State prosecutors then interviewed several representatives of companies, officials and other citizens cited in city records as having done business with the Fideicomiso del Puente III. According to the court documents, the witnesses testified that, contrary to what the city records seemed to show, they had not done any business with the department or Marín Loya.

The evidence includes a series of checks drawn on the department’s account; prosecutors allege signatures were forged to cash the checks.

The business owners and representatives said receipts in the city record may look like the real thing, but the business owners presented original receipts to show they had not been issued to anyone.

Each of the businesses, which had allegedly received 1 million, 2 million and up to 4 million pesos for service rendered, testified that they had not performed those services and had not received any money from the city. Among those testifying was a legal representative of a company that had allegedly conducted an environmental study at the bridge. The representative testified, however, that his company had done no such thing and had never received any city funds.

During the presentation of the evidence, Marín Loya remained in control, somber but calm, occasionally glancing at his attorney, Alberto Robles Cortes.

At one point, Robles Cortes tried in vain to object when his client was asked for the names of his wife, children and parents. The secretary of the court told the attorney he was not allowed to interfere with the questioning, which was a personal interview and vital to the process.

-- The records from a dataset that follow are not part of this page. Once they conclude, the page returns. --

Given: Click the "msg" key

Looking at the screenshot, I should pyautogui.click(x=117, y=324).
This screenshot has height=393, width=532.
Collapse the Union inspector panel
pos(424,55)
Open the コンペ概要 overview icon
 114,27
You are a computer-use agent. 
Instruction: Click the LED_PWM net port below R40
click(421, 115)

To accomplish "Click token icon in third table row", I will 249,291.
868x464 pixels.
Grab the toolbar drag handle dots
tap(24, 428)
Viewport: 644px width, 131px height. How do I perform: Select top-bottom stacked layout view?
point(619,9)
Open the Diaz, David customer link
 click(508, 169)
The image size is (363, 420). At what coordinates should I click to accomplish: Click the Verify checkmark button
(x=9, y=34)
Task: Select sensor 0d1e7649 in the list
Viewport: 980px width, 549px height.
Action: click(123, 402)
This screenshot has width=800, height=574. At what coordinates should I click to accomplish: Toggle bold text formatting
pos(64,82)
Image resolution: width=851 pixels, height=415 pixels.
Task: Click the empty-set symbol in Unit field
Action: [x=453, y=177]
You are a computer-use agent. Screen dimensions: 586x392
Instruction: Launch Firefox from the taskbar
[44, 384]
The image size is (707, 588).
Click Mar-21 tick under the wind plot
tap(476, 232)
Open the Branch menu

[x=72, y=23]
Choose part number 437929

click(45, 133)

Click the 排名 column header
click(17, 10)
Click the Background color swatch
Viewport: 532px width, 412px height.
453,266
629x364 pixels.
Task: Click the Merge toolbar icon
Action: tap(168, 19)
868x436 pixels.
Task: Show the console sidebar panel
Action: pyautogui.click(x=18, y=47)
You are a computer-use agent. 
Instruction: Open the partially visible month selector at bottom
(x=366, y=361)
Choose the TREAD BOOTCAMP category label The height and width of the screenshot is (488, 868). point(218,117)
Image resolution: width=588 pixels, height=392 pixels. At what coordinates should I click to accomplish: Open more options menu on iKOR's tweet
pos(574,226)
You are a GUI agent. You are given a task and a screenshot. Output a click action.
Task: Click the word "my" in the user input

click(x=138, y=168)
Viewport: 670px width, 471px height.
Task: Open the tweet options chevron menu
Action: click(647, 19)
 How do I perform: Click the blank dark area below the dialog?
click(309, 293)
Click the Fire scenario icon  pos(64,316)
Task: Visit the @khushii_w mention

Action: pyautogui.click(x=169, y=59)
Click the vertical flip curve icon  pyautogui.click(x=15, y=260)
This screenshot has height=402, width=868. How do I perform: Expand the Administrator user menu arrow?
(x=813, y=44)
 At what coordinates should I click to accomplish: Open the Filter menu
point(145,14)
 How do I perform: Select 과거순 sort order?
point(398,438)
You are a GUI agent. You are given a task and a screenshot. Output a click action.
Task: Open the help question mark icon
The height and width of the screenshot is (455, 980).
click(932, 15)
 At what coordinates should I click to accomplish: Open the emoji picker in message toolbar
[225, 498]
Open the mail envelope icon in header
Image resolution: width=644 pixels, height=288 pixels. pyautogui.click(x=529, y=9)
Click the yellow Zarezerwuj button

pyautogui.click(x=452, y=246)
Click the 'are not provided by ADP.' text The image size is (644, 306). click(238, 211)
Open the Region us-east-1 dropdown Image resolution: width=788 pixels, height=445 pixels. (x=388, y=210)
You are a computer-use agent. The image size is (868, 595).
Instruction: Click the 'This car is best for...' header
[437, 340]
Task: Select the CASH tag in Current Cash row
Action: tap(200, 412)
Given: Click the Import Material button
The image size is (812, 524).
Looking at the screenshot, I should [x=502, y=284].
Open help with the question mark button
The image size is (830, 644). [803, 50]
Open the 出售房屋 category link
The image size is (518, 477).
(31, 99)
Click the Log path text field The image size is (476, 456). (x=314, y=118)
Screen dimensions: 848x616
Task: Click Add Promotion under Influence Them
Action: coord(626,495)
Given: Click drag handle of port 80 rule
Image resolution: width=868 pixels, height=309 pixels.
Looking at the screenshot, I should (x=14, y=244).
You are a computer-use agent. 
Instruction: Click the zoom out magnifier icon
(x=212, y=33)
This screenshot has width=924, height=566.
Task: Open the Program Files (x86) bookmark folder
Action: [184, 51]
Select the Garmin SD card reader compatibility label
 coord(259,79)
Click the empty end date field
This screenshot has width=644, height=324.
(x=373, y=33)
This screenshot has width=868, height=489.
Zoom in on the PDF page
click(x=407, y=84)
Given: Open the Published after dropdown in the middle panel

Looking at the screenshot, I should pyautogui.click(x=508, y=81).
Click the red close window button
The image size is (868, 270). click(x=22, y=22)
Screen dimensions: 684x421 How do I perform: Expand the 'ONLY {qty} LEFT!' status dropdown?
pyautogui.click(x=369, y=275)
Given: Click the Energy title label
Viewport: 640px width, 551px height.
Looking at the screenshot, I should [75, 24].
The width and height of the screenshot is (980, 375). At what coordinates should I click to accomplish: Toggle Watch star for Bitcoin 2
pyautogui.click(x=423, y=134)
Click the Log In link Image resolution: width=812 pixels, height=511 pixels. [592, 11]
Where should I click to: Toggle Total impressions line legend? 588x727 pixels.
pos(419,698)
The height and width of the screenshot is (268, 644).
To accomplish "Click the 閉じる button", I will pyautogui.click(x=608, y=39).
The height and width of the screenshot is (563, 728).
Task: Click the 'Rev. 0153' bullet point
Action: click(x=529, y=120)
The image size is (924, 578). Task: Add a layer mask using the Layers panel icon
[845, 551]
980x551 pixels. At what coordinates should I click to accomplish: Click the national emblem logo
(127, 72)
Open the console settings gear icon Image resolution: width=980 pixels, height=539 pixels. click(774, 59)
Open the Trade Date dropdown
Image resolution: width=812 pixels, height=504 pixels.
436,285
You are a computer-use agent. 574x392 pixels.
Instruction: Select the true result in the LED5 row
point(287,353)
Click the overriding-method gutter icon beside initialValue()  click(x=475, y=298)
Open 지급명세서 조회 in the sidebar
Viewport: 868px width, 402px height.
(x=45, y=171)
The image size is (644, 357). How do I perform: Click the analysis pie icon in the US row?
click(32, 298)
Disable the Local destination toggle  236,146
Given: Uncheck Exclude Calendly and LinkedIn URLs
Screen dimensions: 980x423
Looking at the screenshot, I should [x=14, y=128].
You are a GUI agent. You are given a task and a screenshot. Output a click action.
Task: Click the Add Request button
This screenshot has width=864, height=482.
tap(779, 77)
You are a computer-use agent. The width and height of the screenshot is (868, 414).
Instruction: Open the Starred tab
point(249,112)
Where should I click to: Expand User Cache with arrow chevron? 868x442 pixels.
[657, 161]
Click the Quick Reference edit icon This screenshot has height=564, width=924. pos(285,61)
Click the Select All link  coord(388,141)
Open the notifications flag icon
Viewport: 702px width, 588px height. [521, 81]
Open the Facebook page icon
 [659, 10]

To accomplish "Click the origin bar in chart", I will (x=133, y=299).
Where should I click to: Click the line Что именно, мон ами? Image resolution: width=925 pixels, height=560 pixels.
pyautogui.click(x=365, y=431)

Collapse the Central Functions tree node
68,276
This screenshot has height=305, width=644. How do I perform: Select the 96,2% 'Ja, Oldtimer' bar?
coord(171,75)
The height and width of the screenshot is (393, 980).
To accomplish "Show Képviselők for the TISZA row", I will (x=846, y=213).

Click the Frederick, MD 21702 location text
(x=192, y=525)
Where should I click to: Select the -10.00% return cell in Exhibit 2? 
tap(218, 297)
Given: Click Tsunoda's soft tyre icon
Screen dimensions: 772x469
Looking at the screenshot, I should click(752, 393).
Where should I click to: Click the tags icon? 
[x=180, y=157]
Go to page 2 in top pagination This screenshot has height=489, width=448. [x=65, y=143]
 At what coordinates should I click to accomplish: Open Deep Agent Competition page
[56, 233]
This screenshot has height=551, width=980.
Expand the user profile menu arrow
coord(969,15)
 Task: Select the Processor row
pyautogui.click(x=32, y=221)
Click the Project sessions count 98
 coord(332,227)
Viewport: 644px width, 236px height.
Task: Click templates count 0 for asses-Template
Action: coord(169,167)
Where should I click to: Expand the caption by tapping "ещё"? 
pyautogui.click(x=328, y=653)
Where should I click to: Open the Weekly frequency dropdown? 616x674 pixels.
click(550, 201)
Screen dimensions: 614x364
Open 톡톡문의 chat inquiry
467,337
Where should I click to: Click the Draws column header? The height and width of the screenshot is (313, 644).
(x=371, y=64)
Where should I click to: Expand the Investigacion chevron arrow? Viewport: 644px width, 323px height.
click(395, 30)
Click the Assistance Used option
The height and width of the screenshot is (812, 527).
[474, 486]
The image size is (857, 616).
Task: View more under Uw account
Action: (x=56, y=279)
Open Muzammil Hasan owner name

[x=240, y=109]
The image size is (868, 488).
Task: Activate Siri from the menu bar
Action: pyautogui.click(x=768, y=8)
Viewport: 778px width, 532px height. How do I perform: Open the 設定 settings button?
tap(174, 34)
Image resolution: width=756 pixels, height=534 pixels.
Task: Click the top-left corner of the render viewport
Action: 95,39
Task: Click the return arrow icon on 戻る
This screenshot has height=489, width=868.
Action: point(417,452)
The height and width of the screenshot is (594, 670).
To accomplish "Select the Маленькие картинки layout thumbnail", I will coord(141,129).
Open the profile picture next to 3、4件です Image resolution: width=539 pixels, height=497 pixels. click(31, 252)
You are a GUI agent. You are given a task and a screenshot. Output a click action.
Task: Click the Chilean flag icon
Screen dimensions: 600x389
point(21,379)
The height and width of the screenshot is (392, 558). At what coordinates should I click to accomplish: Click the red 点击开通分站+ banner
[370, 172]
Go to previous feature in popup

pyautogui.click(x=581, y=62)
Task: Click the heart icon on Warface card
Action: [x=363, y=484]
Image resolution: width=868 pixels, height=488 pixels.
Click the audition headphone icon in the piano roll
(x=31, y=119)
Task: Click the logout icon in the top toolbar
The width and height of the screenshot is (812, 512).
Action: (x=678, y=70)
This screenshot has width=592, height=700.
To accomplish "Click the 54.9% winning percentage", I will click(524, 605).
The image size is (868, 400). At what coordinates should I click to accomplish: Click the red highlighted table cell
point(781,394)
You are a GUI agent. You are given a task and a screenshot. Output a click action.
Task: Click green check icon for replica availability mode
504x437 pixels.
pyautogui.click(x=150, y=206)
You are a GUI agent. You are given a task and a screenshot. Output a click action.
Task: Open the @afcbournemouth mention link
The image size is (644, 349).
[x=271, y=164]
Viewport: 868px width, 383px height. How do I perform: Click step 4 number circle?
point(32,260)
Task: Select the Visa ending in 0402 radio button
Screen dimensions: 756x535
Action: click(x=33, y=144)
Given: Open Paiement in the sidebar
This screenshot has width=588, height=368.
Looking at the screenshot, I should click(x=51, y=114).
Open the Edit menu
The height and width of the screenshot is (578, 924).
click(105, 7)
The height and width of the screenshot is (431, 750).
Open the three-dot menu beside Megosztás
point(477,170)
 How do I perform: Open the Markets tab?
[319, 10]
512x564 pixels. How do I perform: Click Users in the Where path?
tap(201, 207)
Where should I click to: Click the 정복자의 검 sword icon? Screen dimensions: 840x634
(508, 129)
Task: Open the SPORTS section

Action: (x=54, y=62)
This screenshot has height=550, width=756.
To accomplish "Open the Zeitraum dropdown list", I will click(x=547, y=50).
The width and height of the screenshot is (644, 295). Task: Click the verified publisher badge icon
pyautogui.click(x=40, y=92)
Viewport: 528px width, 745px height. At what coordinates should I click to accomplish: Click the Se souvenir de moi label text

The secretary, who read the entire 40-page document explaining the charges, stopped several times to take sips of water before continuing to read.

The atmosphere in the small courtroom was suffocating, as numerous reporters and others crowded around to hear Marín Loya give his account of the charges against him.

Robles Cortes told the court that his client is innocent, and asked for an extension of time to provide evidence on Marín Loya’s behalf. He also asked that bond be set for his client, but prosecutor José Raúl Rodríguez Órnelas argued against that request, saying bribery is a serious charge and the law does not allow a defendant to go free on bond in such cases.

Each of the three charges against Marín Loya carries a penalty of six to 14 years in prison.

State’s attorney Jaime Canseco said the state is seeking restitution of the allegedly embezzled money.

At the end of the proceeding, Judge Pérez Vázquez denied bond and said he would issue a ruling in the case next week. In the meantime, he ordered Marín Loya to be taken back to prison.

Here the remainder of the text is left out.